Endoscopic Airway Dilation
A mild and soft airway narrowing in the areas of the subglottis ( subglottic stenosis) or trachea (tracheal stenosis) may be treated endoscopically. This type of narrowing may be dilated (opened) using a small, angioplasty-type balloon (like those used to treat some heart conditions) which is inflated in the airway to compress or stretch the stenosis. The balloon is inflated for only a brief period in the airway. It is also useful for a stenosis that is re-forming after open airway surgery, such as laryngotracheal reconstruction (LTR).
Sometimes, balloon dilation is combined with endoscopic incision or removal of scar tissue to treat the stenosis. This scar tissue removal is done using a microlaryngeal sickle knife, cup forceps, or a powered instrument called a microdebrider. A small amount of a steroid called triamcinolone or Kenalog® may be placed on the surface of, or injected into, scar tissue in the airway. This keeps the scar tissue from reforming.
Balloon catheter dilation of a patient’s airway which was narrowed due to subglottic stenosis.
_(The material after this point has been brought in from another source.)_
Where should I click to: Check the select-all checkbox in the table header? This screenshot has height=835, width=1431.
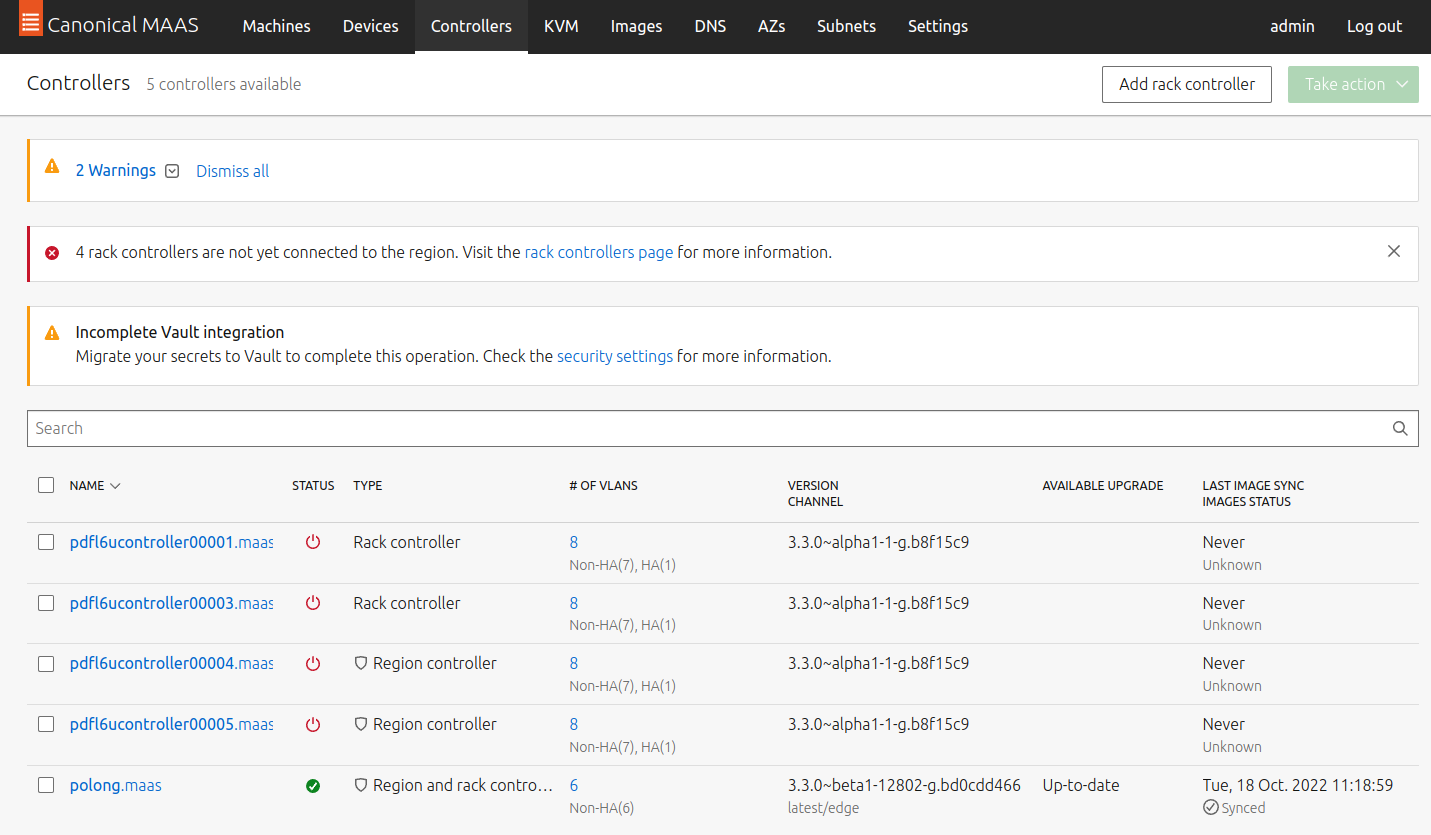click(x=45, y=484)

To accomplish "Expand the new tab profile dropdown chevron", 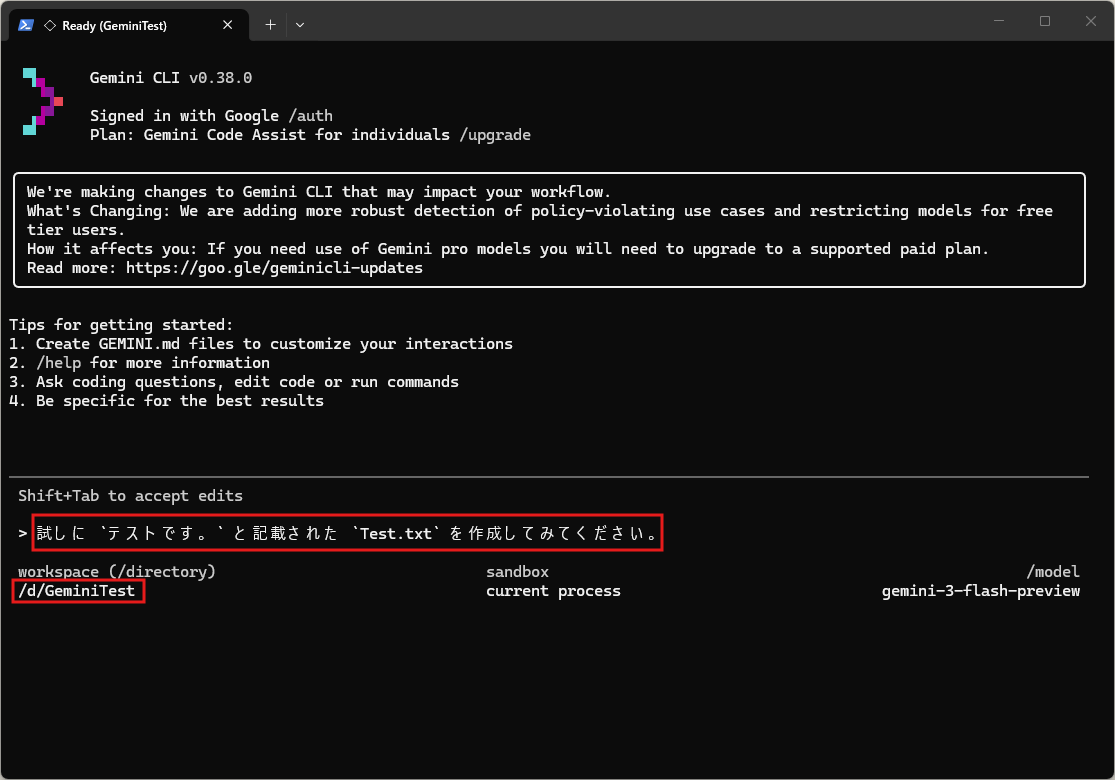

During an endoscopic airway dilation, your child is in the operating room for approximately 30 to 40 minutes. Your child may be hospitalized overnight for observation if the surgeon has any concerns about airway swelling or bleeding. Your child will require a follow-up microlaryngoscopy and bronchoscopy a couple of weeks or months after the airway dilation to make sure that the area of stenosis does not become narrowed again. If this happens, a surgeon may need to repeat the procedure.